» TASK
Lines containing the string "agent": how many are there below? Answer with the number only.
(SUPPLIED ENTRIES Opens)
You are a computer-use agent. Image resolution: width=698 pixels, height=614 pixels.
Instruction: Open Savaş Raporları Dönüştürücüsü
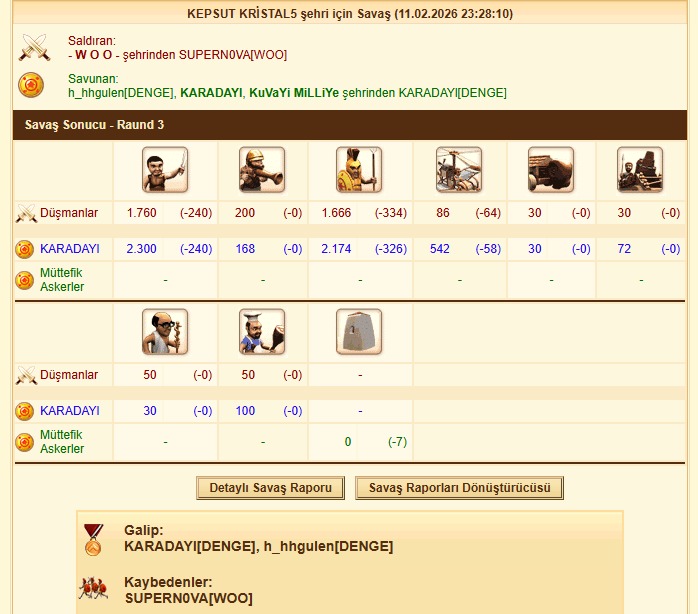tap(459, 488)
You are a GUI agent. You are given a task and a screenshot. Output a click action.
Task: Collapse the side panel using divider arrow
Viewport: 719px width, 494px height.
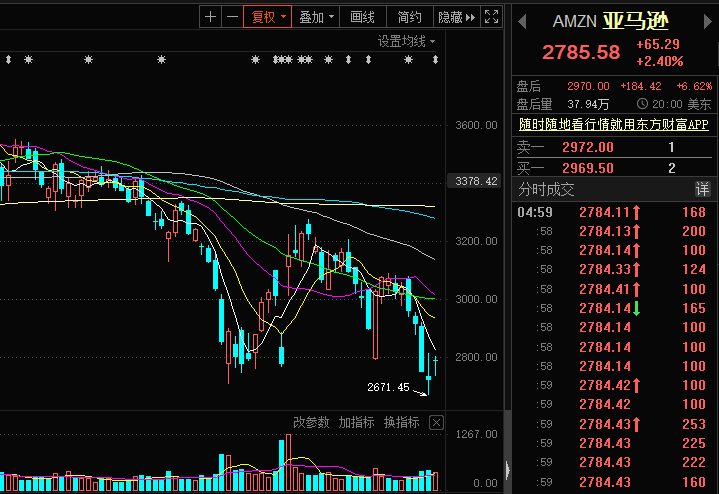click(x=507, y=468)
(SUPPLIED ENTRIES Closes)
(SUPPLIED ENTRIES Opens)
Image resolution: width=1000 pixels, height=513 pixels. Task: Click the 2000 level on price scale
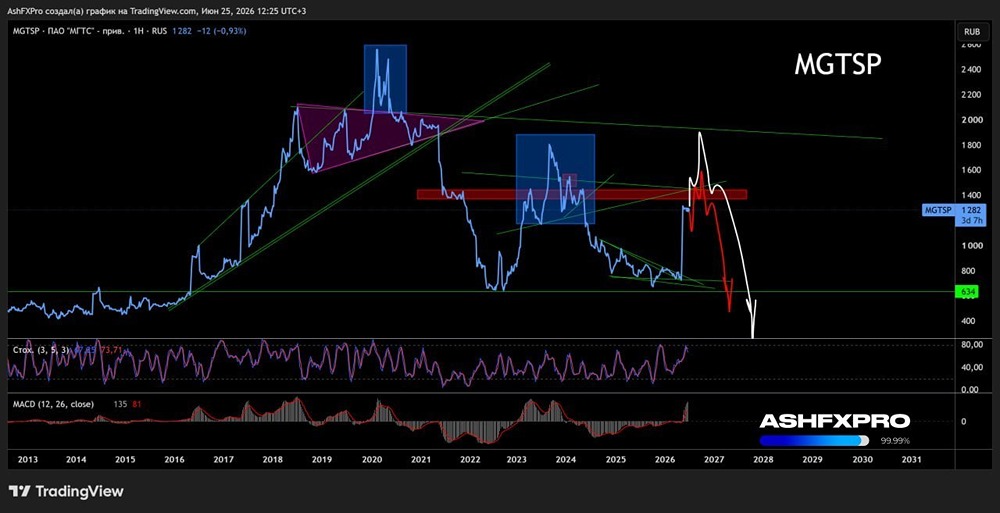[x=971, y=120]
(SUPPLIED ENTRIES Closes)
» RESULT OF THIS EXERCISE
2